Do you know what confuses me? I share the same reaction about the flavour. I'm a gearhead, and hence I really want to play with the rules - but the flavour... I cannot stand the new revised Wizard Implements article (Emerald Frost? Golden Wyvern?). I like the cosmology bits... and the points-of-darkness-bits... but I don't really care for the rest.

But then, I like Moorcock (esp. Elric), Earthsea, Tolkien, Howard, Lovecraft - but also Mievillé and Jordan. And guess what? I'm 20. 3E was my "Classic D&D" - I've got it 2002, started to play and love the game, dug up old 2e books, loved fluff (esp. Planescape), but hated 2E's crunch. And now, only five years later... I stand here, love the mechanics... but either don't really care for the flavour, or dislike it.

And for the record: I like anime and manga, videogames and "new-fangled stuff", and that my long-time girlfriend is into it (anime, videogames), doesn't help! ;)

And that... made me a bit wary about 4E. Later, I forgot the wariness, mainly because I'm a tinker-DM, meaning I will get 4E, look though the books, and probably throw out their flavour for my own. Or use Eberron. Or old FR. And be happy like a little child about the new mechanics unless they botcher them).

But I wonder: Who is their target group?

Cheers, LT.
 

mhensley said:
Hmm... I'm 42 and I'm really looking forward to giving 4e a try. I think 4e is more in line with my wants than 3e was as it promises to be a simpler and faster game.

Perhaps us old folks *are* the target audience (also 42 here).
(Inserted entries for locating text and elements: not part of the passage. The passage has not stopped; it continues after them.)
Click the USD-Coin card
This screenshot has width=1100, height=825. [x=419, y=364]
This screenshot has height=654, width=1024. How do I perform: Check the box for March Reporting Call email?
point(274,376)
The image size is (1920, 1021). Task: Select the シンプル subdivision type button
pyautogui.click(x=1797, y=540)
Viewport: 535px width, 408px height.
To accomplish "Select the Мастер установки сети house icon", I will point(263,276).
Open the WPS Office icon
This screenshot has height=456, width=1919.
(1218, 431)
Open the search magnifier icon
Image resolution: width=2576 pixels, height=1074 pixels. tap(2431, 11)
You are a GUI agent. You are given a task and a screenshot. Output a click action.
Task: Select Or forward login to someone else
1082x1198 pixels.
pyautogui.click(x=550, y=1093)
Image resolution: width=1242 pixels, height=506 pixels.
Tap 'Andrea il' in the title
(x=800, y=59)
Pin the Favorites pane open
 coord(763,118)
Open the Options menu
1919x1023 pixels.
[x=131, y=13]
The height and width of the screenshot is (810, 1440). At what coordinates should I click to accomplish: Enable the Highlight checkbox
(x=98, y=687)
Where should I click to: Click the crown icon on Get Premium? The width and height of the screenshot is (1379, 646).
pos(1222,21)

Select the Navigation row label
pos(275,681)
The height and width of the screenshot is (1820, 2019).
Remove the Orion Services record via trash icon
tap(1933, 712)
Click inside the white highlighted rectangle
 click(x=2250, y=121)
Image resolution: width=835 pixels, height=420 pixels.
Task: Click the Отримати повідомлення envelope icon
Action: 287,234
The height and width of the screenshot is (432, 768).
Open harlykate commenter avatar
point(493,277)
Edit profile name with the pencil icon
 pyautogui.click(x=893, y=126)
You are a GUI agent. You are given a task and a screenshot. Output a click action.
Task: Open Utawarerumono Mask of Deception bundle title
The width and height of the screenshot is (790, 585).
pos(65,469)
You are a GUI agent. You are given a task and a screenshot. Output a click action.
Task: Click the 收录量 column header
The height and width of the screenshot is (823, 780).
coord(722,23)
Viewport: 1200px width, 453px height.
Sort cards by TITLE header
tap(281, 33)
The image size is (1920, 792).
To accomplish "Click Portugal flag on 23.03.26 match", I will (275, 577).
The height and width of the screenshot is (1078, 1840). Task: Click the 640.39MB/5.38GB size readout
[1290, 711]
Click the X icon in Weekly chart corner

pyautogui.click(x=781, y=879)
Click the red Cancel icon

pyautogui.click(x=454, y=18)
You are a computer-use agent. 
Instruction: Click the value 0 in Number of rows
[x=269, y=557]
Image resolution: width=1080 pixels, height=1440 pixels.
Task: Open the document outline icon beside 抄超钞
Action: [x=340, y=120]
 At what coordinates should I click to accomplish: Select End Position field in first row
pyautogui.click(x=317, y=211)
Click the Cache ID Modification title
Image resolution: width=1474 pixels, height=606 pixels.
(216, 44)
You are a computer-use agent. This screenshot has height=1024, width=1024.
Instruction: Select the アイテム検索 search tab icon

They release this dungeon survival guide, full of what... old adventures. They might rerelease all the old adventures with 4E, and include a boxed set of rules that includes a d20 and a crayon for good measure.
 


For the record, Dark Horse is rereleasing all of the Fafhrd & The Grey Mouser stories. The final book will be out in December. If you know someone who's never read these, the four-book set will make a nice Christmas/Hannukah present. (Note the last book is a little sexy, so be aware of them before pushing them on young fantasy fans.)

Honestly, anyone who plays D&D should give these a read, even if you donate them to the library afterwards, just to see the book that REALLY inspired much of D&D. Whereas you read LotR and have to squint to see it as a D&D game, it's shocking how close the tone and flavor of F&GM is to D&D, which it predates by years and years.
 

Wormwood said:
Targeted or not, I fear that we are the de facto audience.

We may be the defacto audience, but for many of us we certainly don't believe that we are currently targetted or even listened to by WotC.

Oh, and I agree with the OP. WotC seems clearly to be targetting 4E at the kids and hopefully trying to keep as much of the "older" gamers as they can. Probably the smart business decision.